You talking about the Johnson swap of RS-71 to SR-71?
The truth is hard to determine in that case, but the fact is there were NEVER any other planes using SR
or RS, so the point is kind of moot.
You see, the F and A designations have always needed to be taken with a grain of salt.
The F-111, while originally INTENDED to be multirole (although not really within the same service--AG for USAF, AA for USN), totally failed in its carrier version. TAC got the F-111A/D/F and SAC got the extended range FB-111A (later F-111G). The F-111 had a gun but was a total joke in the AA arena.
The A-4 Skyhawk, designed as the world's smallest, lightest nuclear bomber, became known as a good dogfighter in its own right, armed with its pair of cannon and AIM-9s (or Pythons in Israel).
The F-100 was designed as the successor to the F-86, a successful AA fighter, but really sucked in that role (SFP1 proves that nicely!) and was instead pressed into the AG role in Vietnam, later becoming the Wild Weasel I prototype.
The F-104 was an interceptor that was used for decades as an attack plane by foreign air forces, even though the USAF canned it quickly.
The A-5 was designed as USN long-range nuclear bomber. It failed in the ground attack/nuclear strike role (a little problem with getting hit by its dropping ordnance) and was instead around for decades in the RA-5 recon variant.
The F-117A was numbered to follow the century series. Some of you may not no this, but legend has it the F-112 - F-116 and possibly higher are USAF designations used by ATC and such for captured Eastern Bloc aircraft--MiGs, Sukhois, ets. Their existence is secret as is their usage out there, but by calling the Nighthawk "F-117" you make it sound like another "boring" captured MiG--not the world's first operational stealth airplane!
The F-4 was designed as a USN interceptor, but as we all know was pressed into every other tactical fighter role there was: recon, attack, air superiority (not the same as interceptor!), and of course SEAD. It was so good the USAF swallowed their pride and bought them (as the laughable F-110 until McNamara slapped them down).
The F/A-18 was named as such because the USN wanted to emphasize the multi-role nature of the plane as it was replacing A-7s but could dogfight almost as well as the F-16. Slap 2 AIM-9s and 2 AIM-7s on a bomb truck, then once those bombs are gone you've got a better AA fighter than the F-16 (which in the original A version was incapable of carrying radar guided missiles, other than the ADF variant created for CONUS defense and never deployed).
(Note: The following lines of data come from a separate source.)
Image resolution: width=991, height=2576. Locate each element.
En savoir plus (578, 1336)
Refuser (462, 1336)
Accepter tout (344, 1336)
The USAF has since picked up on this with the silly F/A-22 designation.
The F-15E and F-16XL(E/F) were both designed to replace the F-111. Fighters being turned into bombers to replace a fighter turned bomber. The Beagle won, and for once it was probably wiser than making the F-16XL--something tells me we would've lost more F-16E/Fs than we did F-15Es in our Gulf fighting.
The USMC has the AV-8A/B/C. Ok, a vertical attack plane, tack a V in there. Then they add the F-16's radar and call it...the AV-8B +! It SHOULD be the F/AV-8B, shouldn't it?
Sweden does it right. Make letters for all the roles, then tack them on in the order of importance. The AA Viggen with a secondary attack role was the JA-37. The AG Viggen with a secondary AA role was the AJ-37. Simple! The fully multirole Gripen gets JAS-39, even though the S (recon in Swedish) isn't really there yet, but they'll get around to it once the recon Viggens are retired (can't remember what it's called). Oh, here:
The SF and SH 37 models are reconnaissance models with the SH optimized for maritime recon and with a secondary maritime strike role.The SK 37 is a two seat conversion training variant. Around 100 AJ, SH and SF 37s have been converted to a new multirole AJS standard.
Nice to see SOME militaries are logical about this.
I wonder what the A-11 was supposed to be. Was it the plane that competed against the A-12 and lost? Was it assigned to some TS program that never saw the light of day?